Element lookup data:

..........

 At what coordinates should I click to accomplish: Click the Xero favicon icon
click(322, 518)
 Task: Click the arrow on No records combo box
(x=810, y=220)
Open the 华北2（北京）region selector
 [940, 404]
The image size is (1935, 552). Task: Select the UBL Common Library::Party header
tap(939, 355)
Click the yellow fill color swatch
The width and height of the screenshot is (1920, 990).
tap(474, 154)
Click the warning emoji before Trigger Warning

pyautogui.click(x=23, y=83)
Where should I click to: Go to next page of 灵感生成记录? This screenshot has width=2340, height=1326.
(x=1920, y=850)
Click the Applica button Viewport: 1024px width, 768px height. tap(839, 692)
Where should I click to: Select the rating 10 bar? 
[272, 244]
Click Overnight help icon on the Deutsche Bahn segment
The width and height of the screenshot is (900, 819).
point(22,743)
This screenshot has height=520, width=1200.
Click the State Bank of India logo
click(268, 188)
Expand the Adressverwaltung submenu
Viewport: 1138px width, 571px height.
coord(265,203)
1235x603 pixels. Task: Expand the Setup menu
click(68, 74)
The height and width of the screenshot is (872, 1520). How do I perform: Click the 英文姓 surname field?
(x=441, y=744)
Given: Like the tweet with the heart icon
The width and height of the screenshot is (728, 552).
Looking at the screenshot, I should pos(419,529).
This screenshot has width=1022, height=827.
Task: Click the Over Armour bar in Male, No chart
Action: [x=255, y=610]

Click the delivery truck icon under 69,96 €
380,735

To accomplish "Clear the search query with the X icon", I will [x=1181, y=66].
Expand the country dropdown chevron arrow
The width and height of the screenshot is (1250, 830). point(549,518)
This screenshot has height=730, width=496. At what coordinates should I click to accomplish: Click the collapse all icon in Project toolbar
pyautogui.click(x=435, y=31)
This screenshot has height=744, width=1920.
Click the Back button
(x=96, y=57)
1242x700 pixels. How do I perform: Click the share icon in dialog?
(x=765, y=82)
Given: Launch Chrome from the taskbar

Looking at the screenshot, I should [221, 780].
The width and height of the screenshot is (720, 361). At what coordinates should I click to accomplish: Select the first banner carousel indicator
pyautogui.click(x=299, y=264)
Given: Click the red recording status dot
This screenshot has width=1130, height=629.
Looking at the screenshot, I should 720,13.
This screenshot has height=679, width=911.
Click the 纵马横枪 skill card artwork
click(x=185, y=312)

..........

• _Task to carry out_
Copy all of the data above line for line, without changing anything.

• _Full answer_
 At what coordinates should I click to accomplish: Click the Xero favicon icon
click(322, 518)
 Task: Click the arrow on No records combo box
(x=810, y=220)
Open the 华北2（北京）region selector
 [940, 404]
The image size is (1935, 552). Task: Select the UBL Common Library::Party header
tap(939, 355)
Click the yellow fill color swatch
The width and height of the screenshot is (1920, 990).
tap(474, 154)
Click the warning emoji before Trigger Warning

pyautogui.click(x=23, y=83)
Where should I click to: Go to next page of 灵感生成记录? This screenshot has width=2340, height=1326.
(x=1920, y=850)
Click the Applica button Viewport: 1024px width, 768px height. tap(839, 692)
Where should I click to: Select the rating 10 bar? 
[272, 244]
Click Overnight help icon on the Deutsche Bahn segment
The width and height of the screenshot is (900, 819).
point(22,743)
This screenshot has height=520, width=1200.
Click the State Bank of India logo
click(268, 188)
Expand the Adressverwaltung submenu
Viewport: 1138px width, 571px height.
coord(265,203)
1235x603 pixels. Task: Expand the Setup menu
click(68, 74)
The height and width of the screenshot is (872, 1520). How do I perform: Click the 英文姓 surname field?
(x=441, y=744)
Given: Like the tweet with the heart icon
The width and height of the screenshot is (728, 552).
Looking at the screenshot, I should pos(419,529).
This screenshot has width=1022, height=827.
Task: Click the Over Armour bar in Male, No chart
Action: [x=255, y=610]

Click the delivery truck icon under 69,96 €
380,735

To accomplish "Clear the search query with the X icon", I will [x=1181, y=66].
Expand the country dropdown chevron arrow
The width and height of the screenshot is (1250, 830). point(549,518)
This screenshot has height=730, width=496. At what coordinates should I click to accomplish: Click the collapse all icon in Project toolbar
pyautogui.click(x=435, y=31)
This screenshot has height=744, width=1920.
Click the Back button
(x=96, y=57)
1242x700 pixels. How do I perform: Click the share icon in dialog?
(x=765, y=82)
Given: Launch Chrome from the taskbar

Looking at the screenshot, I should [221, 780].
The width and height of the screenshot is (720, 361). At what coordinates should I click to accomplish: Select the first banner carousel indicator
pyautogui.click(x=299, y=264)
Given: Click the red recording status dot
This screenshot has width=1130, height=629.
Looking at the screenshot, I should 720,13.
This screenshot has height=679, width=911.
Click the 纵马横枪 skill card artwork
click(x=185, y=312)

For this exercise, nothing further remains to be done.